There’s a mysterious disease stalking the gharial (the Indian crocodile). Even as I write this, dead bodies of the gharial are being dragged out from the river Chambal. Females, males and sub-adults — the death toll continues to rise day after day.

It’s a mass slaughter and it’s not due to poaching — it’s an epidemic, which has already wiped out a massive chunk of the gharial population. Almost a hundred gharials have died at the National Chambal wildlife sanctuary alone, the only one in the country that extends into three states, Madhya Pradesh, Rajasthan and Uttar Pradesh. The MP government has been swift to react. But Rajasthan still refuses to acknowledge the problem (even though the Environment Minister at the Centre is from Rajasthan). The UP government, too, is foxed.
But other than sending the dead bodies for a routine post-mortem, everyone is clueless.
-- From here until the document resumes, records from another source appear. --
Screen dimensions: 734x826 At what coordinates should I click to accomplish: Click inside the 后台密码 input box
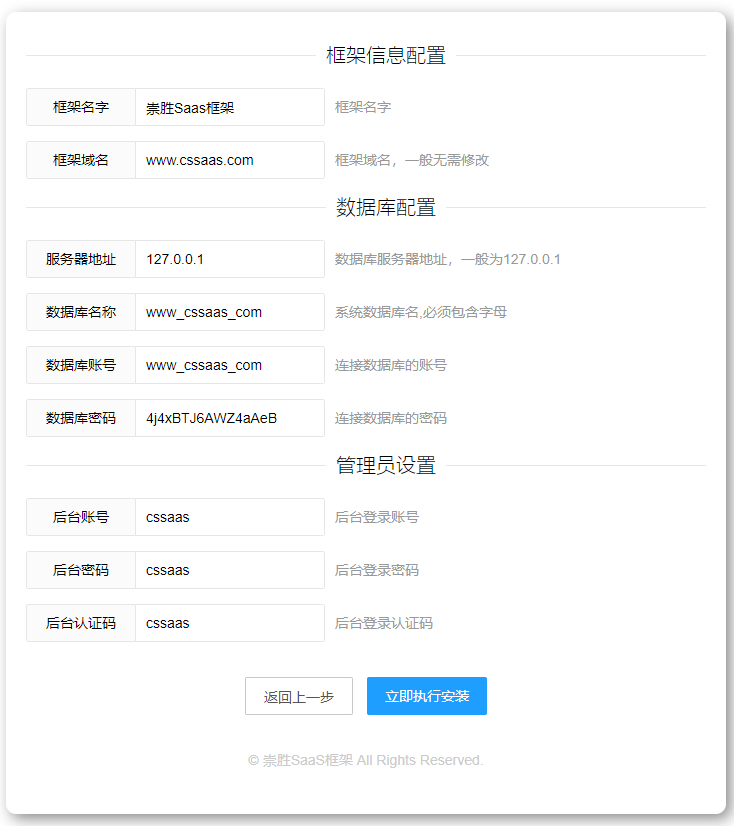click(229, 570)
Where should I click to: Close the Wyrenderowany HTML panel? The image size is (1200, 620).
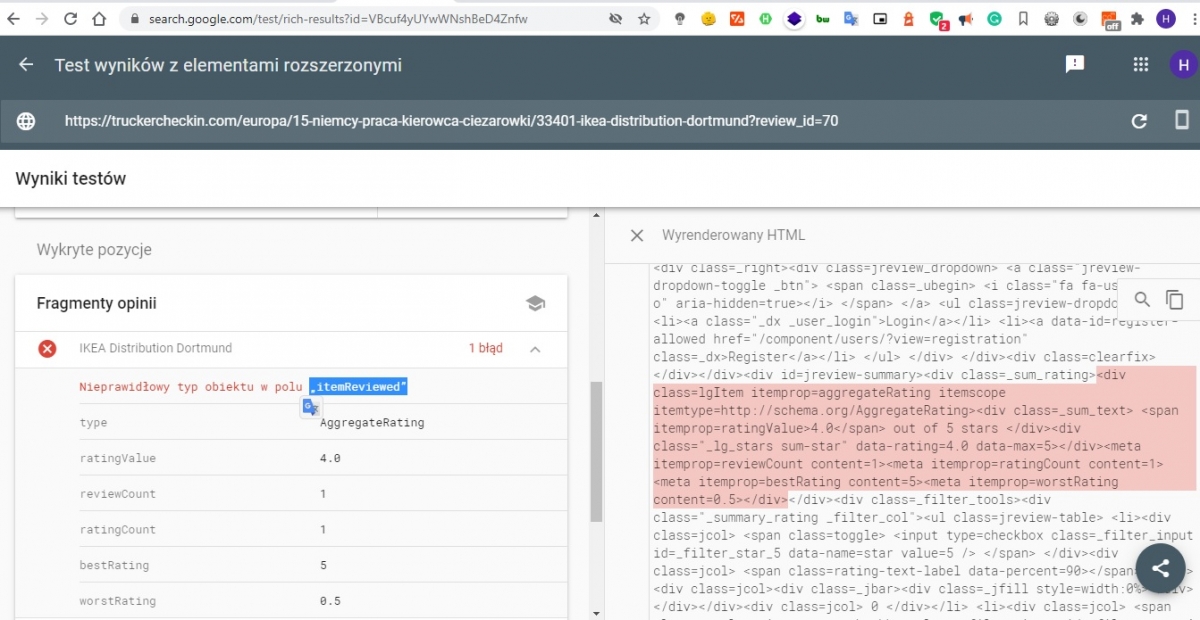pyautogui.click(x=637, y=235)
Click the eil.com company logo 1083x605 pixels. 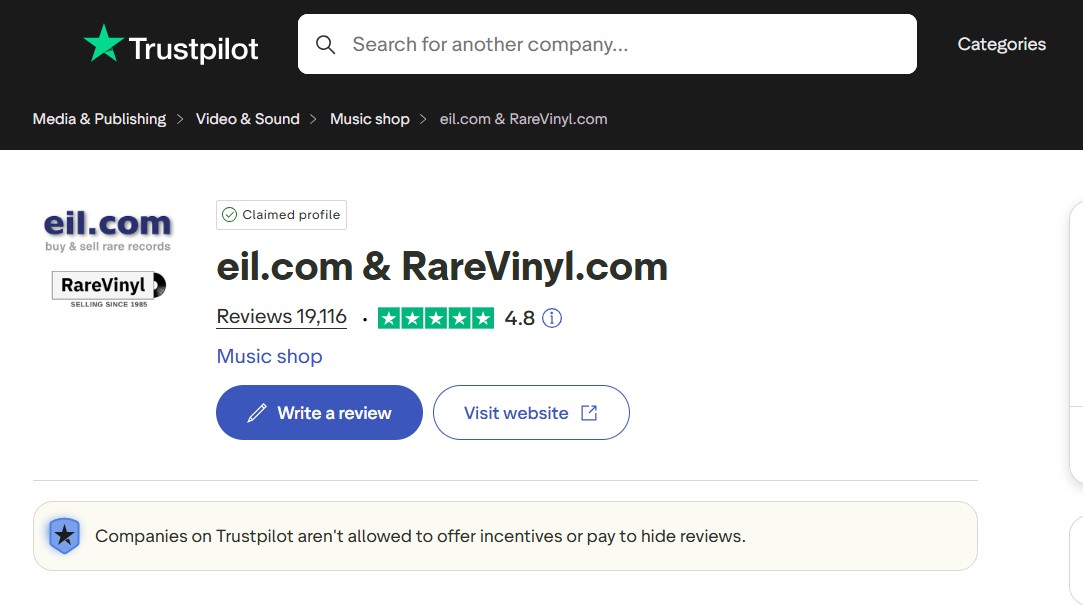pos(108,228)
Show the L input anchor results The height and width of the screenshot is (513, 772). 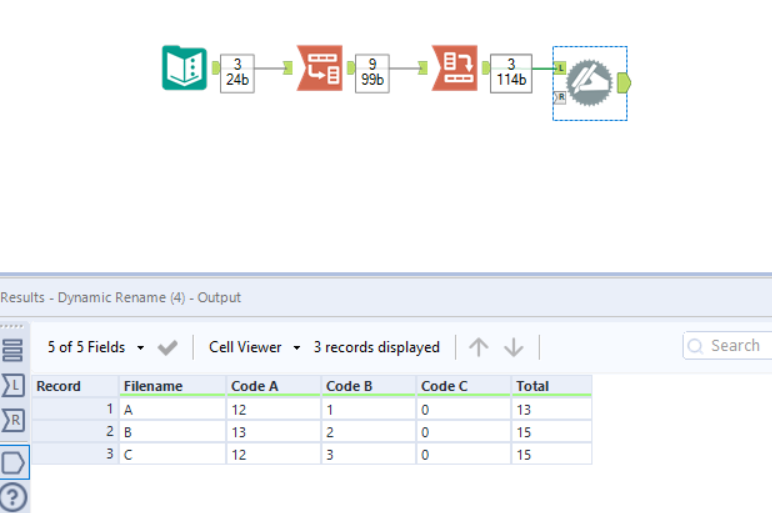13,386
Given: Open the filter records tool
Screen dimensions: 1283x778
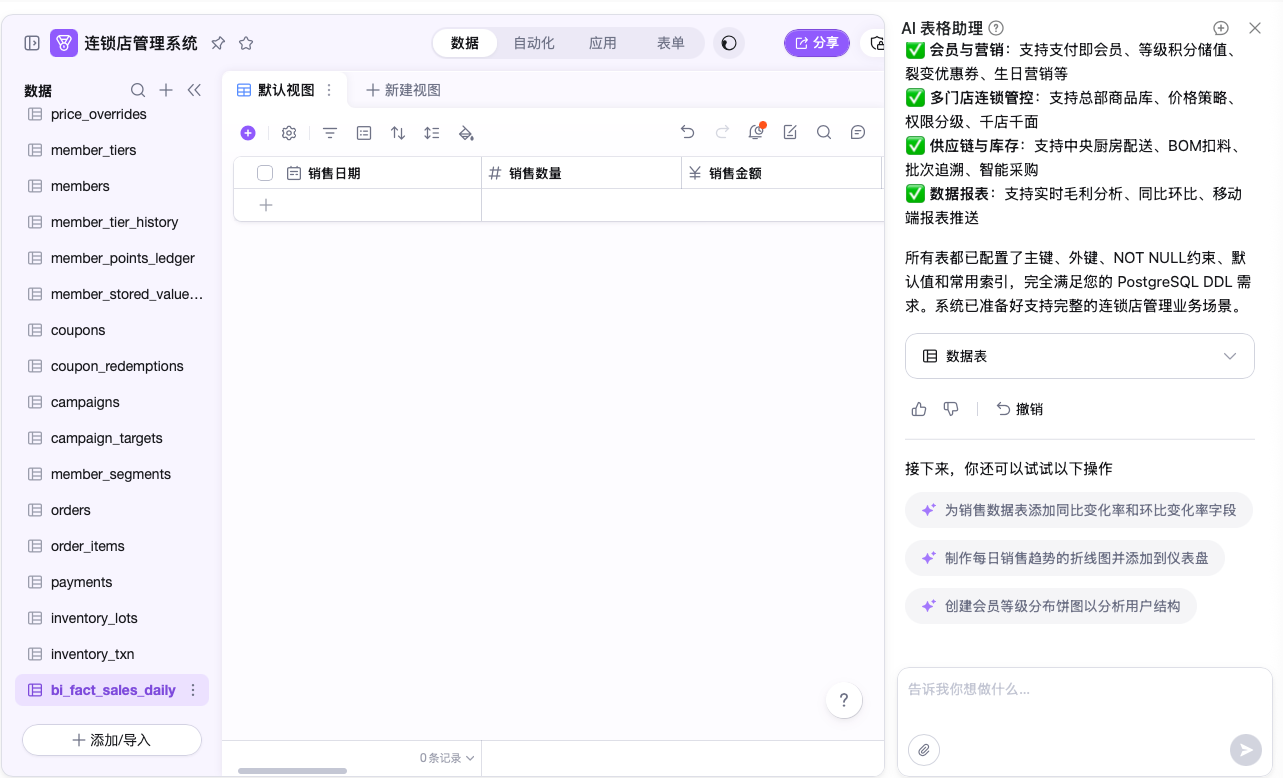Looking at the screenshot, I should [329, 133].
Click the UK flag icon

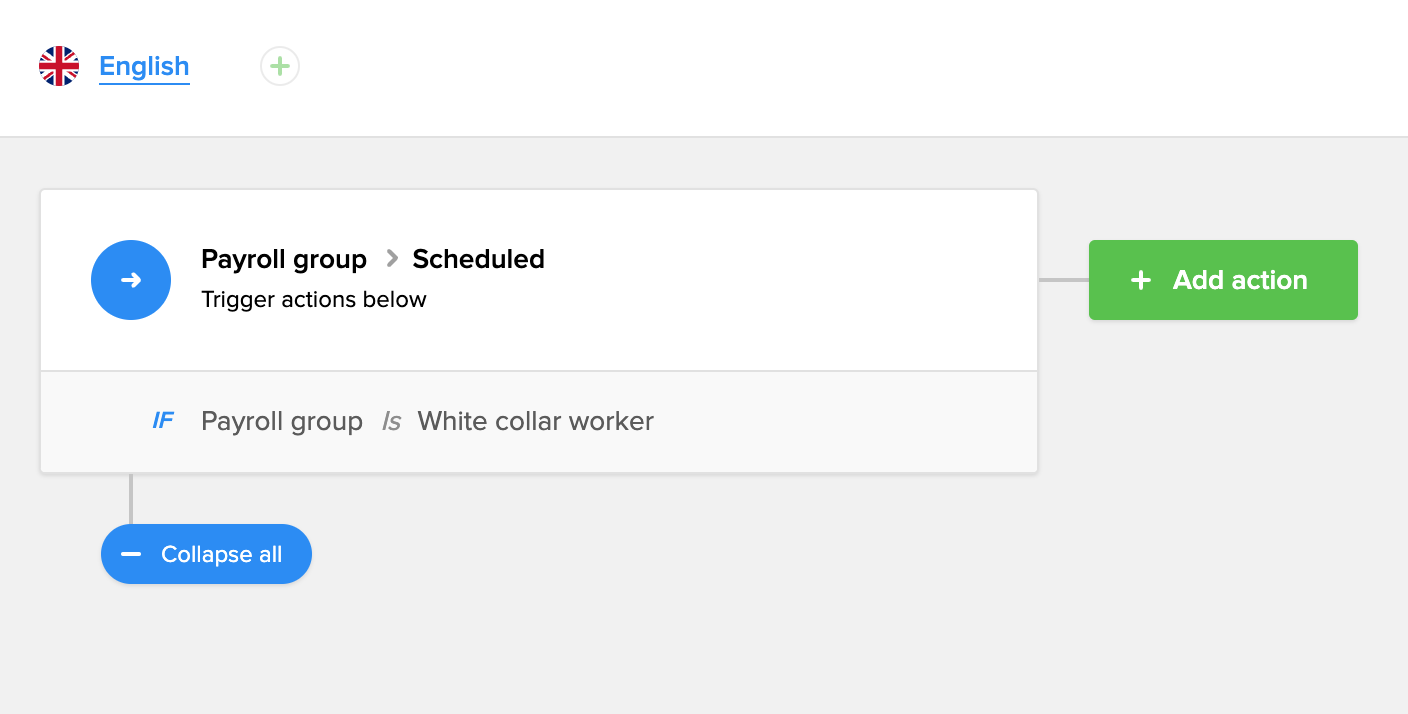pyautogui.click(x=59, y=66)
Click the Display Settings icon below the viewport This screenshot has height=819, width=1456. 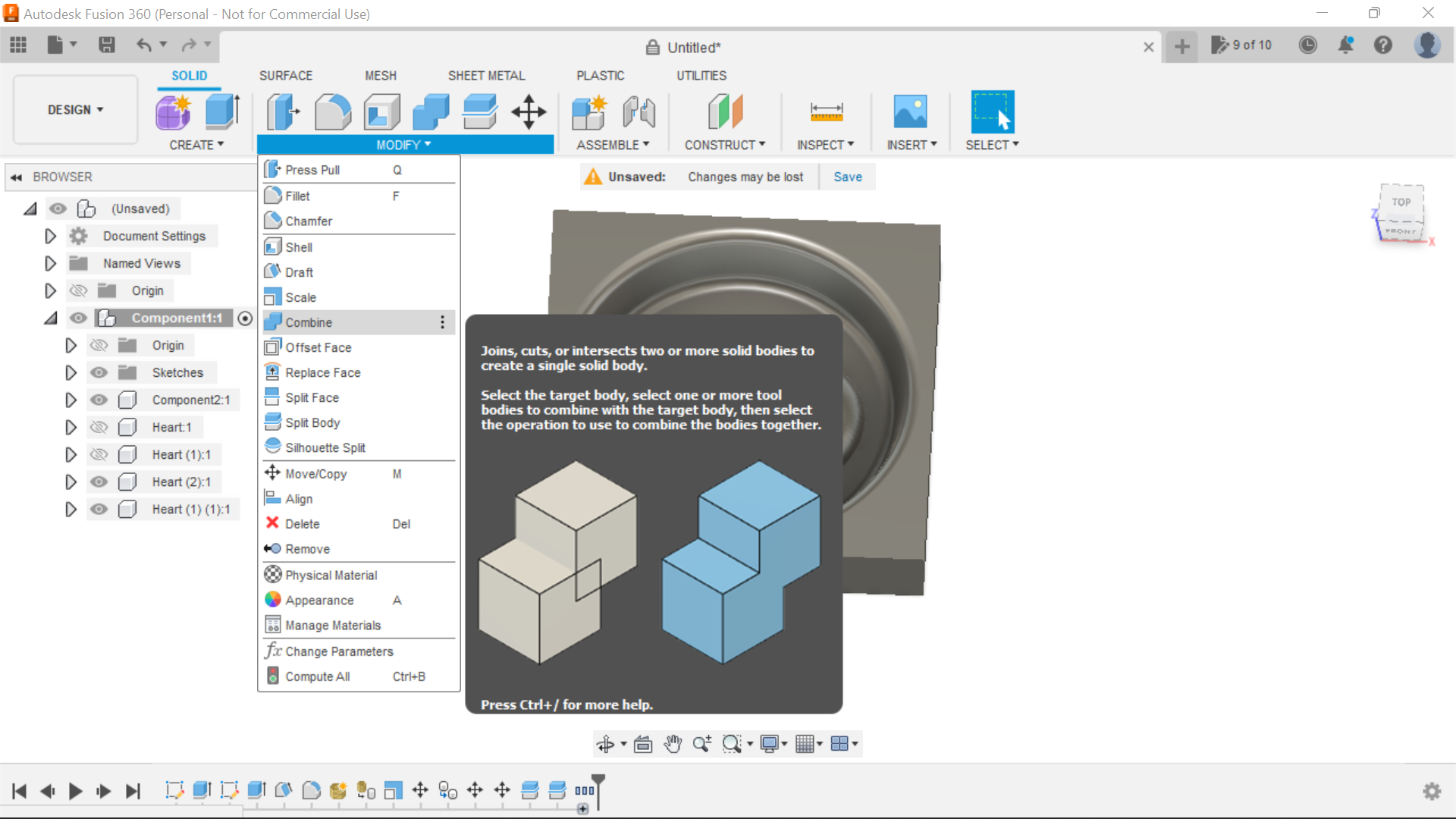tap(770, 743)
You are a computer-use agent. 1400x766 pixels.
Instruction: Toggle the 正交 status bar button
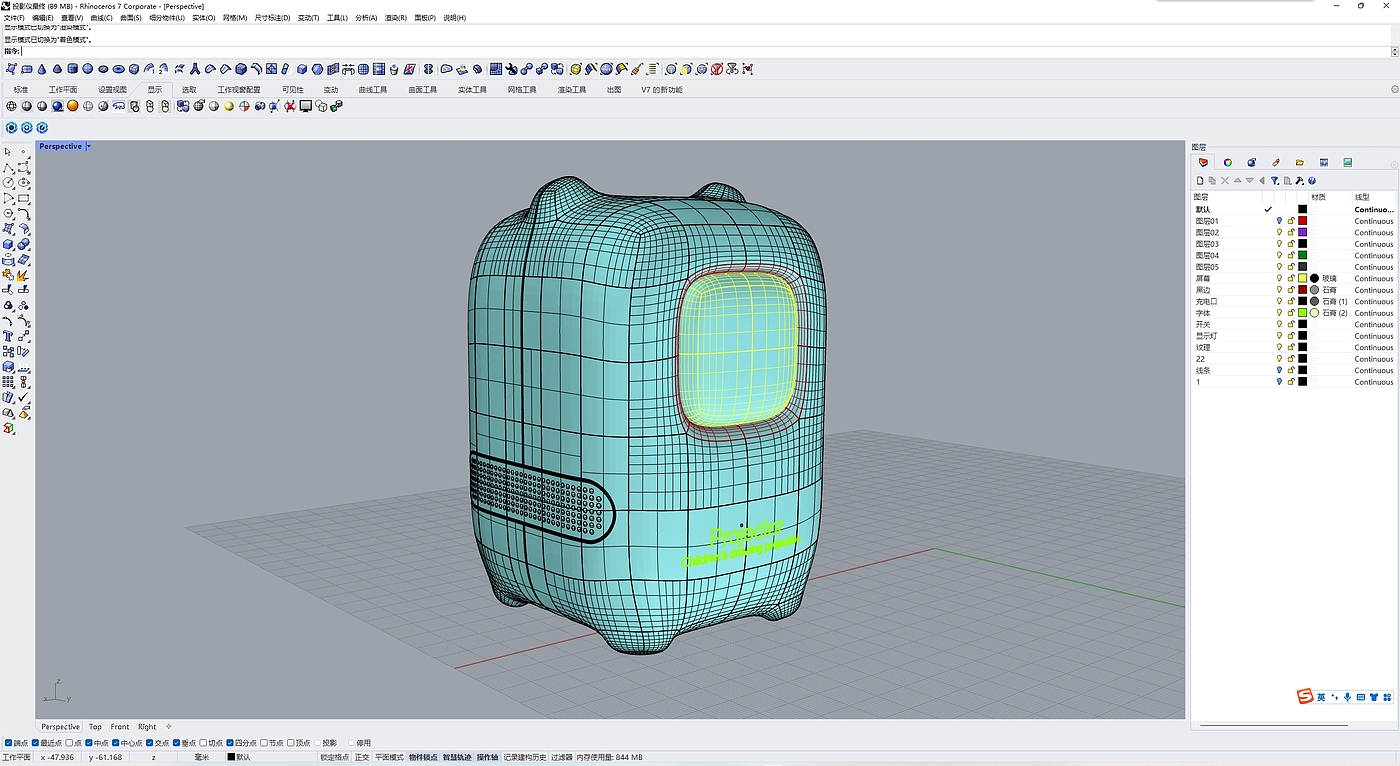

Renowned wildlife filmmakers Naresh and Rajesh Bedi, who have been filming gharials for the last decade, could not believe what they saw this December: a male gharial heaved and trembled as it raised its snout in the air and died a slow death. Gharials are not easy creatures to film and will jump into the water even if you are 30 feet away. This time around, the gharials just lay there as the filmmakers went right up to them. The female gharial was too sick to even jump into the water for cover. A few days later, the bodies continue to be dragged from the river.
It’s a virtual mortuary on the banks of the Chambal: gharials succumbing to a disease that scientists are unable to identify, while a forest department looks on helplessly. Fewer than 200 breeding pairs of gharials are found in the wild today and with the latest deaths, the numbers have shrunk rapidly.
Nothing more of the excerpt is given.